Bonds

Puerto Rico plans to replace tax on foreign firms

Puerto Rico’s government plans to tax profits of foreign corporations with manufacturing facilities on the island to replace funds lost as the U.S. ends the tax credit that supports Puerto Rico’s Act 154 tax on foreign corporations.

In the late summer 2019, then-U.S. Treasury Secretary Steven Mnuchin told Puerto Rico’s government the Internal Revenue Service at some point would eliminate the creditability of U.S. corporations’ payment of Puerto Rico’s Act 154 tax toward their federal taxes.

While Puerto Rico’s officials have successfully pushed this policy backward, the U.S. Treasury now says it will be enacted Jan. 1, 2023.

The Puerto Rico Department of the Treasury has worked with local legislators to create a bill to replace Act 154 revenues, which are expected to account for 13% of general fund revenues this fiscal year.

Bloomberg News

Act 154 is a 4% excise tax on the revenues of foreign corporate subsidiaries based in Puerto Rico.

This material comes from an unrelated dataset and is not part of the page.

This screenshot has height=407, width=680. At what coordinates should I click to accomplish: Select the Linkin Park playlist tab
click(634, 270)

In 2011, U.S. Treasury agreed to a tax credit for the Act 154 payments on a temporary basis. This helped Puerto Rico attract U.S.-based companies to manufacture on the island. The credit has since been extended beyond its original sunset.

The tax provided 13% of the revenues in this year’s Puerto Rico general fund. Most of the corporations are in the pharmaceutical industry. There are about 10 companies that contribute the bulk of these taxes.

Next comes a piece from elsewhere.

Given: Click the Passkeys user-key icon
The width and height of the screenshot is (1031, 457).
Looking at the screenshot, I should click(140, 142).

While Puerto Rico is part of the U.S., for tax purposes it is considered a foreign land.

Last week Puerto Rico House of Representatives President Rafael Hernández Montañez and Puerto Rico House Finance Committee President Jesús Santa Rodriguez submitted a bill, Project 1345, to the House to provide a replacement revenue stream for Act 154. Project 1345 is an income tax on the corporations rather than an excise tax. 

Project 1345 would amend Law 73 of 2008 to establish one policy for multinationals based in the U.S. and another for those based outside the U.S. 

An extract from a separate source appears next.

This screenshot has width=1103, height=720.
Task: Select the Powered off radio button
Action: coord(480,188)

The bill would ensure Puerto Rico receives revenue similar to what had been expected from Act 154’s taxes, Santa Rodriguez said, and is consistent with the Oversight Board’s fiscal plan for Puerto Rico.

Santa Rodriguez told The Bond Buyer he and Hernández Montañez had created the bill with input from Puerto Rico Secretary of the Treasury Francisco Páres and the pharmaceutical corporations. The latter have contributed suggestions about the form of the taxes and the wording of the legal language.

If passed, Project 1345 would offer a permanent solution to the disappearance of Act 154 revenues but would also have some transitional features, Santa Rodriguez said.  He expects to have the U.S. Treasury evaluate the bill. 

The Oversight Board has been given a copy of the bill, and a spokesman said the board is reviewing it. 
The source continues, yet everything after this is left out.